My Sister’s Secret Diary: A Discovery That Changed Everything
MY SISTER LEFT HER DIARY OPEN ON MY BED LAST NIGHT.
I was folding laundry when I saw it — the cracked leather journal lying face down on my comforter, pages slightly bent. I picked it up, and that’s when I felt it: the sticky note on the back, her handwriting scrawled in blue ink, “READ ME.” My hands shook as I flipped it open, the smell of her vanilla lotion clinging to the paper.
The first sentence hit me like a punch: “I don’t know how much longer I can pretend everything’s fine.” I kept reading, my heart pounding louder with every word. She wrote about the sleepless nights, the panic attacks in her car, the way she’d been hiding it all from me. I felt the burn of tears building, but I couldn’t stop. Then I reached the line, *“I think about driving into the lake every time I pass it on my way home.”*
I ran to her room, the diary still in my hand, and she was sitting on the edge of her bed, staring at the wall. “Why didn’t you tell me?” I choked out. She looked at me, her eyes red and hollow, and whispered, “Because I didn’t want to break you too.”
Then I heard the front door creak open — and it wasn’t our mom’s key in the lock.
👇 *Full story continued in the comments…*I rushed to the window, the diary clutched to my chest. A figure, tall and cloaked, was making their way up our driveway. The late afternoon sun glinted off the hood of their coat, obscuring their face. Panic seized me. This wasn’t a neighbor. It wasn’t anyone I recognized.
“Who… who is that?” I stammered, turning back to my sister. She didn’t answer, her gaze fixed on the approaching figure. Her face was pale, her body rigid.
Suddenly, she bolted past me, shoving me aside with surprising strength. “No!” she screamed, racing towards the front door, her voice raw with desperation. “You can’t let them in!”
I scrambled after her, dropping the diary in my haste. The cloaked figure was already on the porch, their hand raised, poised to knock. My sister threw herself against the door, but the figure was already there, and pushed, the door slamming shut.
The cloaked person wasn’t at all friendly, shoving her against the wall as they tried to enter the house.
I grabbed a nearby umbrella and struck them with all my might.
“Get out of here!” I yelled, trying to make as much noise as possible as my sister started to run towards the phone.

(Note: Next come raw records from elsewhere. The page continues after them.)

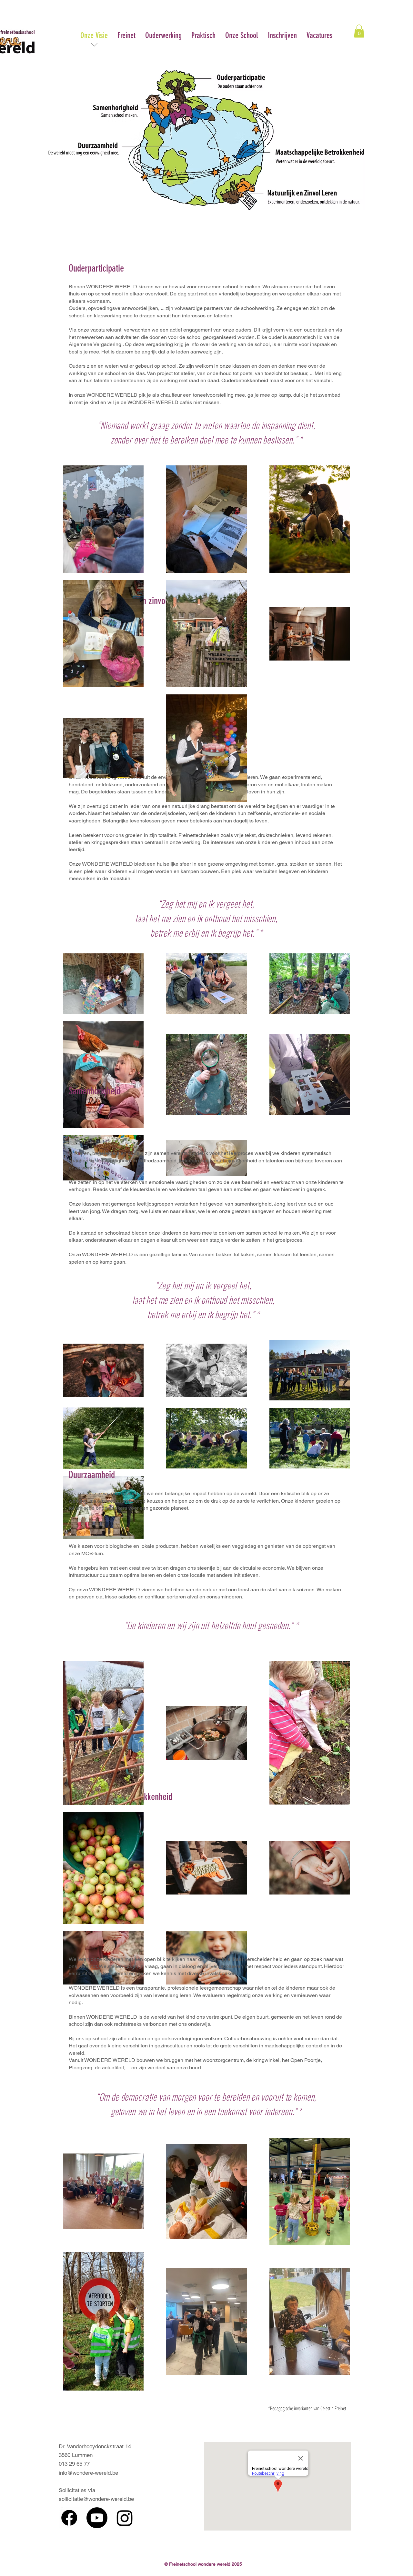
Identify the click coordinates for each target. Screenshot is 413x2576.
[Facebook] (69, 2517)
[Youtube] (96, 2517)
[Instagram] (124, 2517)
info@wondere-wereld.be (88, 2473)
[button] (359, 31)
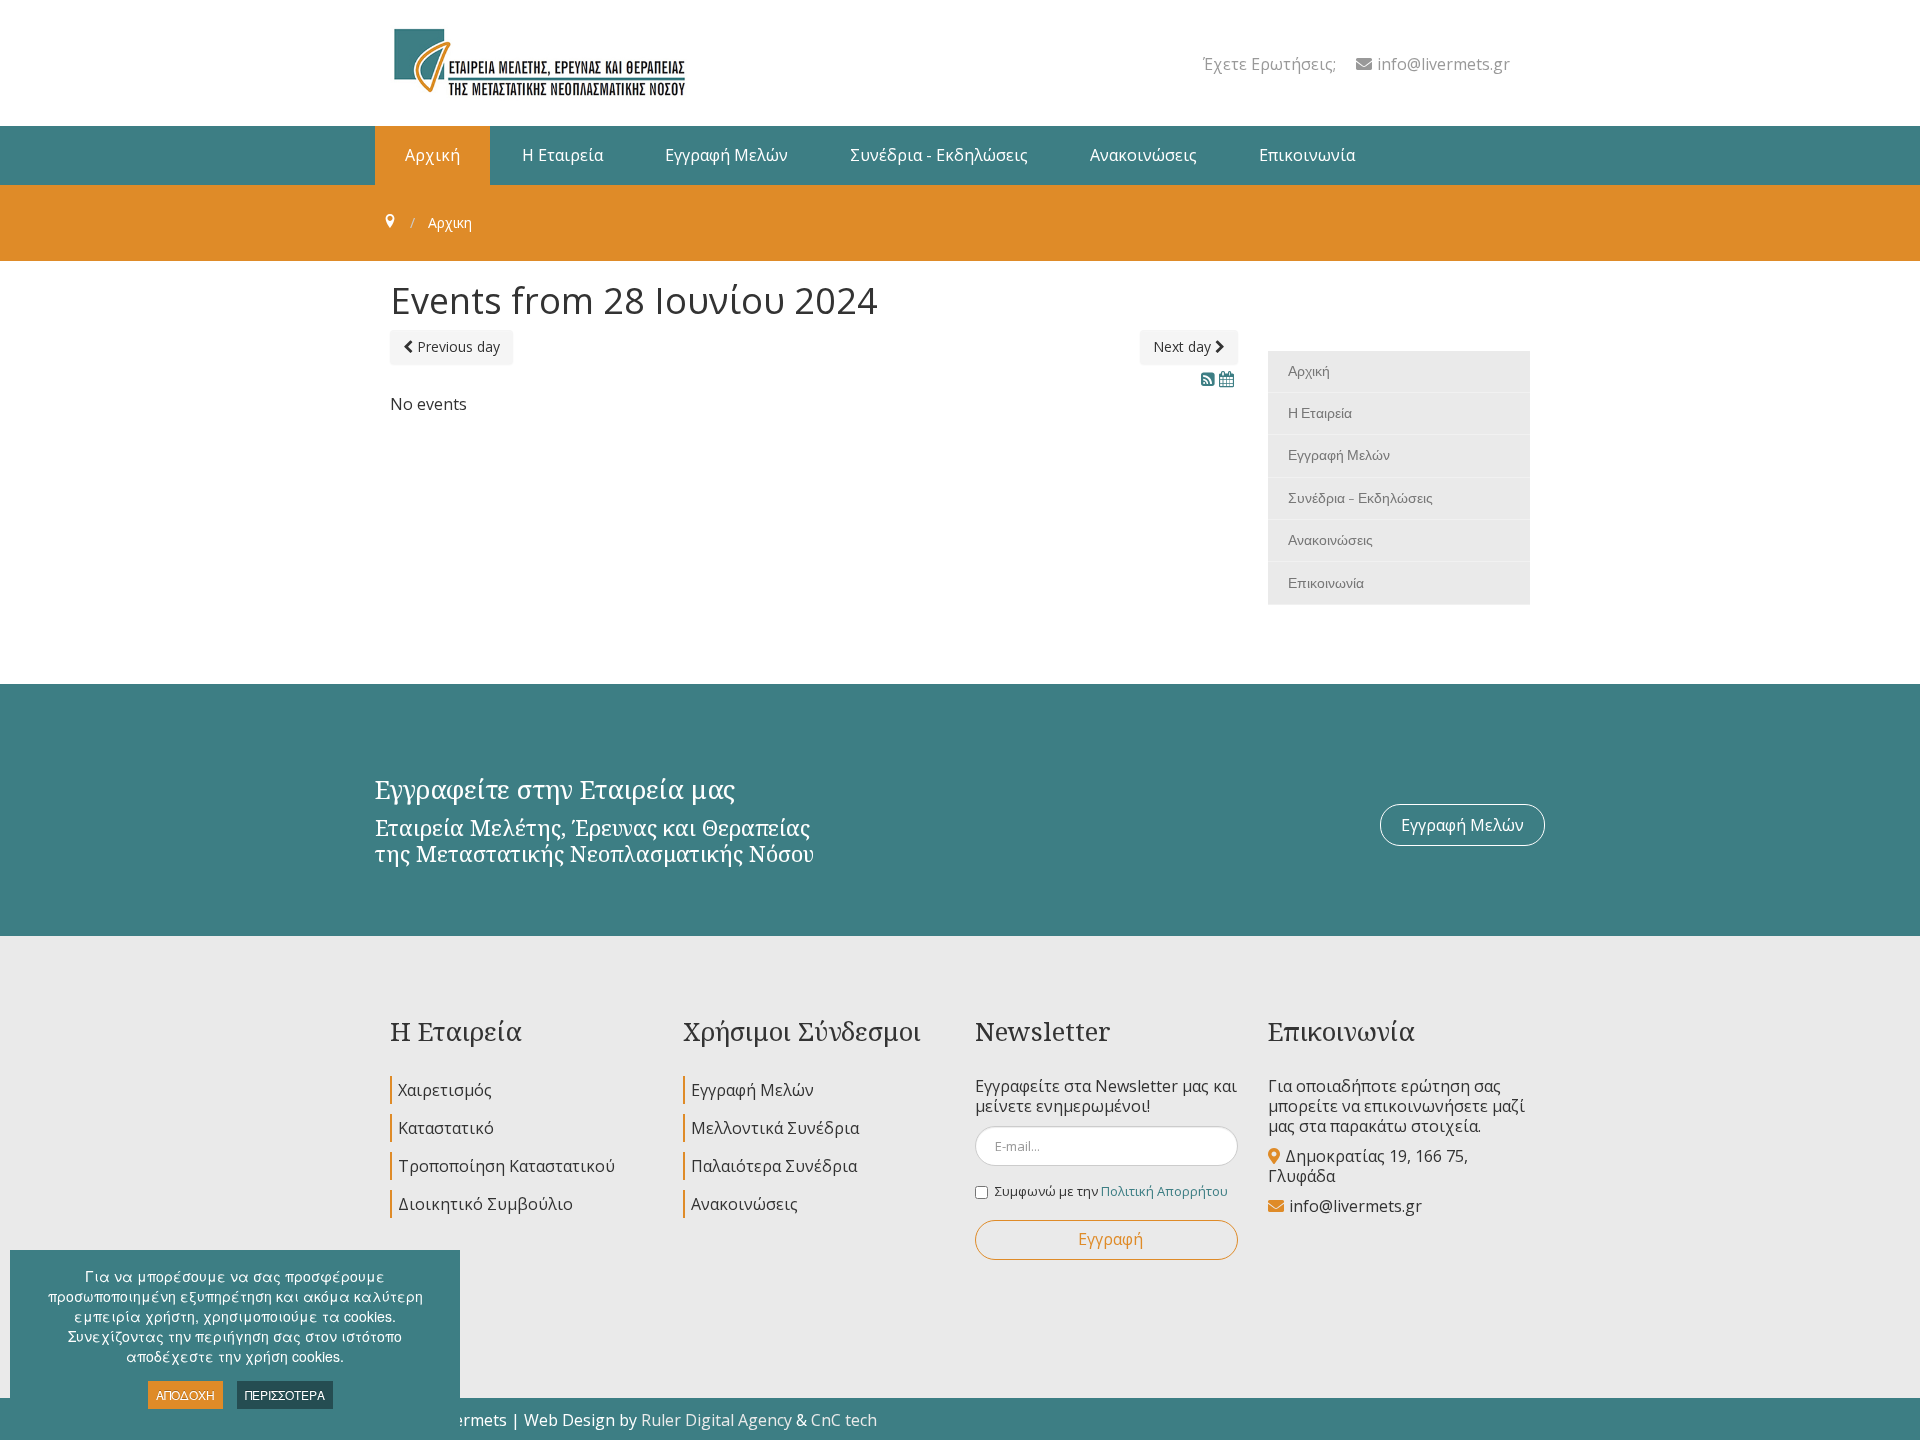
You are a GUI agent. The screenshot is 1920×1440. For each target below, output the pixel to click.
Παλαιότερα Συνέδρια (774, 1166)
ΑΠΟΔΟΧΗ (185, 1394)
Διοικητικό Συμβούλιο (485, 1204)
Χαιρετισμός (445, 1090)
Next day (1184, 346)
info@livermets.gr (1443, 64)
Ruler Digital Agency (716, 1420)
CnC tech (844, 1420)
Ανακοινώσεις (744, 1204)
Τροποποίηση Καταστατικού (506, 1166)
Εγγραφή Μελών (1462, 825)
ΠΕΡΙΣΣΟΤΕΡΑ (285, 1394)
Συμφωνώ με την (1111, 1191)
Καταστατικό (446, 1128)
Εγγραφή (1110, 1239)
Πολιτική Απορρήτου (1164, 1191)
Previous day (456, 346)
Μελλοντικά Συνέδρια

The figure stumbled back, surprised, and with a chilling hiss, they vanished in a puff of black smoke. The air filled with the stench of sulfur.
I ran to my sister, who was crying on the floor.
“What… what was that?” I whispered, my voice trembling.
She looked at me, a mix of fear and relief in her eyes. “The Collectors,” she whispered. “They come for those who… who want to leave. Those who give in to the darkness.”
I helped her up, my mind reeling. Collectors? Darkness? It sounded like something out of a horror movie, but the reality was now undeniable. I looked at the diary, lying open on the floor, the pages stained with her tears.
“They knew,” I said, the realization hitting me like a physical blow. “They knew you were struggling.”
She nodded, her face etched with a haunted sadness. “I’ve been feeling the pull, the desire, but they… they can sense it. They feed on it.”
Suddenly, the door began to rattle. The faint scratching, a quiet and very unwelcome sound.
We locked the door, the window, the garage, anything that could have helped someone enter the house, and went back to her room, and huddled together, my arm wrapped around her. I picked up her diary, its pages no longer a source of forbidden secrets, but a map, a plea, a lifeline.
“We’re not alone,” I said, my voice filled with a new kind of determination. “We’ll fight this together.”
The scratching at the door continued, but this time, I didn’t feel the crushing weight of helplessness. I knew what we were up against, and I knew, with a certainty that surprised even myself, that we would survive this. We would fight. And somehow, against all odds, we would be okay.